Key points:

  • Figma shares rise 12%
  • AI story is out of touch?
  • Revenue jumps 46%

Design software company got the investor’s nod of approval after it showed solid gains in revenue amid the restless AI push.

🎨 Figma Finally Gets Some Love

  • Figma stock FIG jumped 12% after the company crushed first-quarter expectations and raised its outlook, giving battered software investors a rare reason to smile instead of stress-scroll.
  • Shares had already climbed nearly 7% during Thursday’s regular session before extending gains after hours. That rebound comes after the stock lost roughly half of its size this year amid fears that AI could bulldoze parts of the software industry.
  • Investors appear to be warming up to the idea that Figma may survive the AI wave by embracing it instead of pretending it’s just another productivity plugin. Bold strategy. Potentially effective one, too.
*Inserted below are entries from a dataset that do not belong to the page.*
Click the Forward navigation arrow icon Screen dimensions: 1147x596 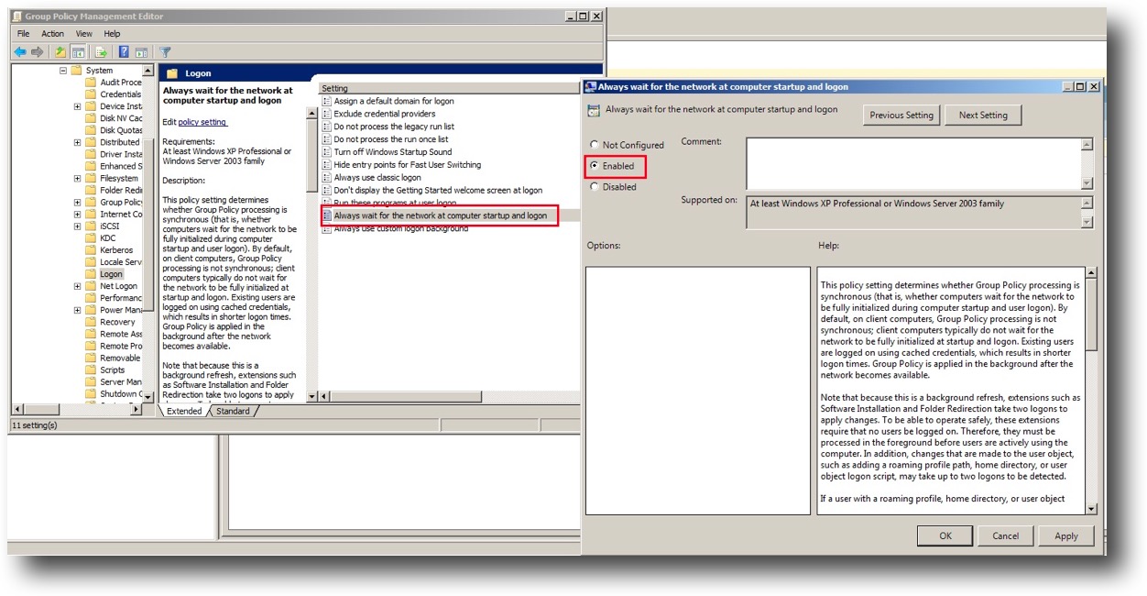pyautogui.click(x=37, y=50)
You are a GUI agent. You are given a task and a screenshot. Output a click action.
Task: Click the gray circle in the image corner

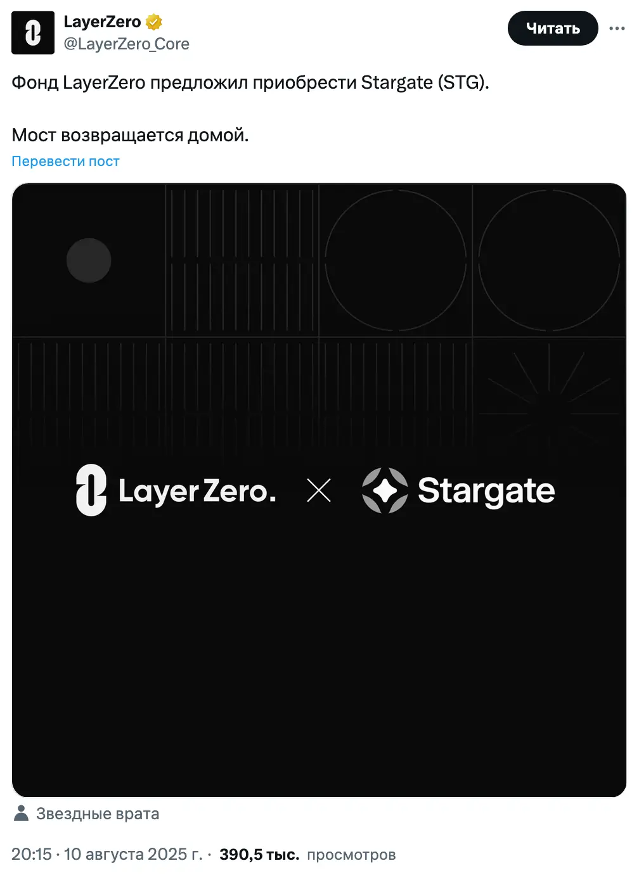[x=89, y=260]
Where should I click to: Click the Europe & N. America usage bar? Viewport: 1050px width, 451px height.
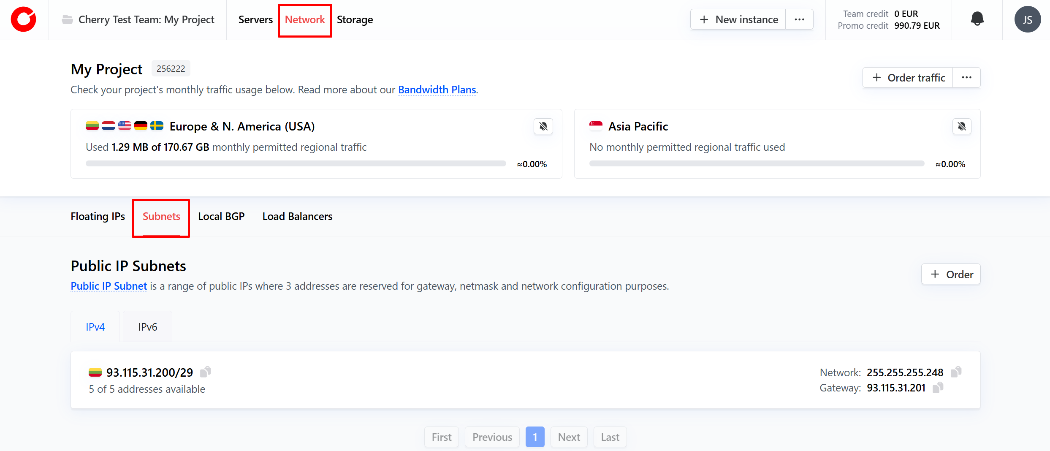click(296, 164)
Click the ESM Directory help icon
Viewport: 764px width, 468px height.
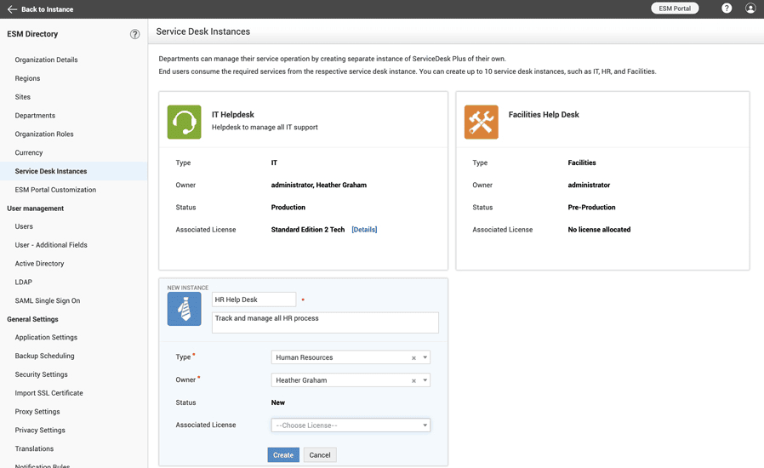pyautogui.click(x=134, y=35)
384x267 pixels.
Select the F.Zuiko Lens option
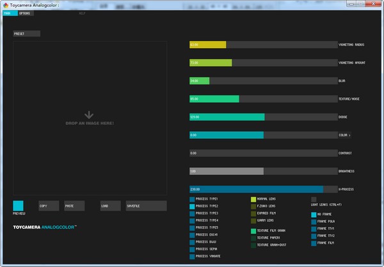pos(253,206)
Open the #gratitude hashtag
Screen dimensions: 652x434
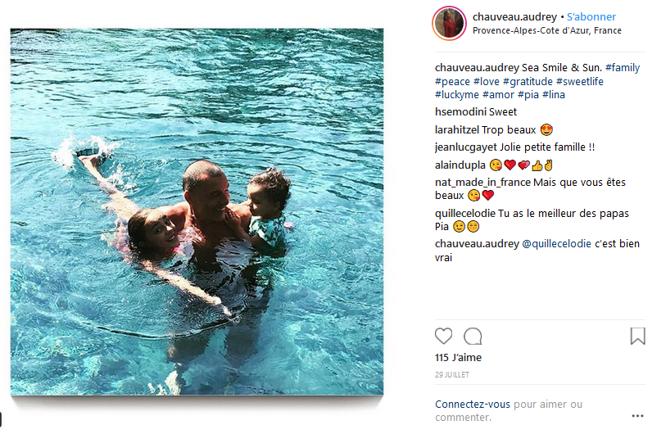(x=527, y=81)
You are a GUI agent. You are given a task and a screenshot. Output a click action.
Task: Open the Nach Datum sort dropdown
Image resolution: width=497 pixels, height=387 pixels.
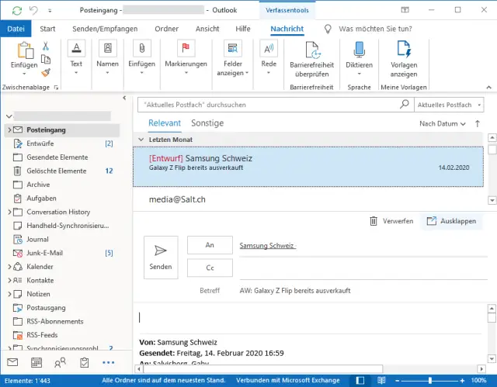[x=442, y=123]
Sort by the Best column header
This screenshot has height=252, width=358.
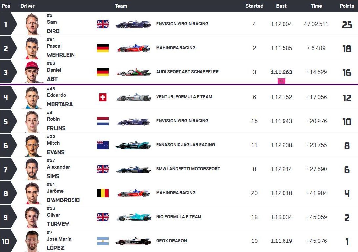281,6
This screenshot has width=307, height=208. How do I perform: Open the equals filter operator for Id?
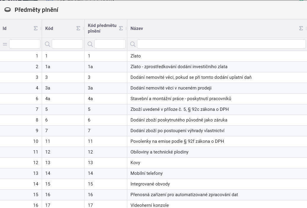5,44
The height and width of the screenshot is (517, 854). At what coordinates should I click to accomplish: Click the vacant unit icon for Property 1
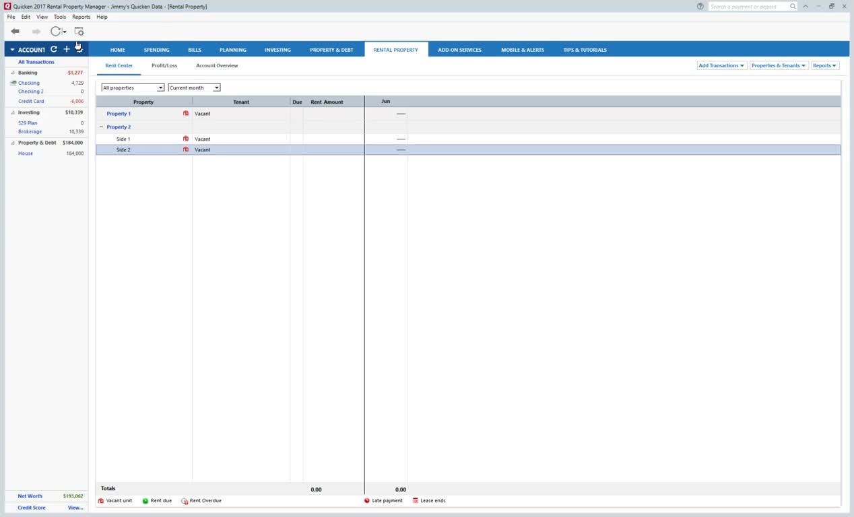pos(186,114)
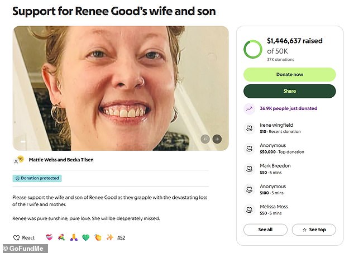Show the previous campaign photo
The height and width of the screenshot is (253, 354).
tap(205, 139)
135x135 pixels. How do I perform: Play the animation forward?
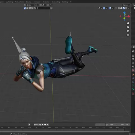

📈 Revenue Growth Still Looks Strong

  • Figma reported adjusted earnings of 10 cents per share, comfortably ahead of Wall Street estimates for 6 cents. Revenue rose 46% year over year to $333.4 million, beating analyst expectations of roughly $316 million.
  • Paid customers climbed 54% to 690,000, while “pro team conversion” surged 150%. In plain English: more free users are upgrading to paid plans, particularly for Figma’s AI-powered tools.
  • The company has been seeing strong demand from larger enterprise customers using its AI features, especially the Figma Make platform, which helps turn prompts and code into design workflows faster.

🤖 AI Threat or AI Opportunity?

  • Figma also issued upbeat guidance for the second quarter, forecasting revenue between $348 million and $350 million, ahead of Wall Street expectations near $330 million. Full-year revenue guidance got bumped higher too.
  • The company has aggressively partnered with AI leaders including Anthropic, OpenAI, and Alphabet to integrate generative AI into design workflows.
  • Quick jargon check: generative AI refers to systems that create text, images, code, or designs from prompts. Investors have worried these tools could replace traditional software products. Figma’s latest numbers suggest the company may be turning AI into a growth engine instead of an extinction event.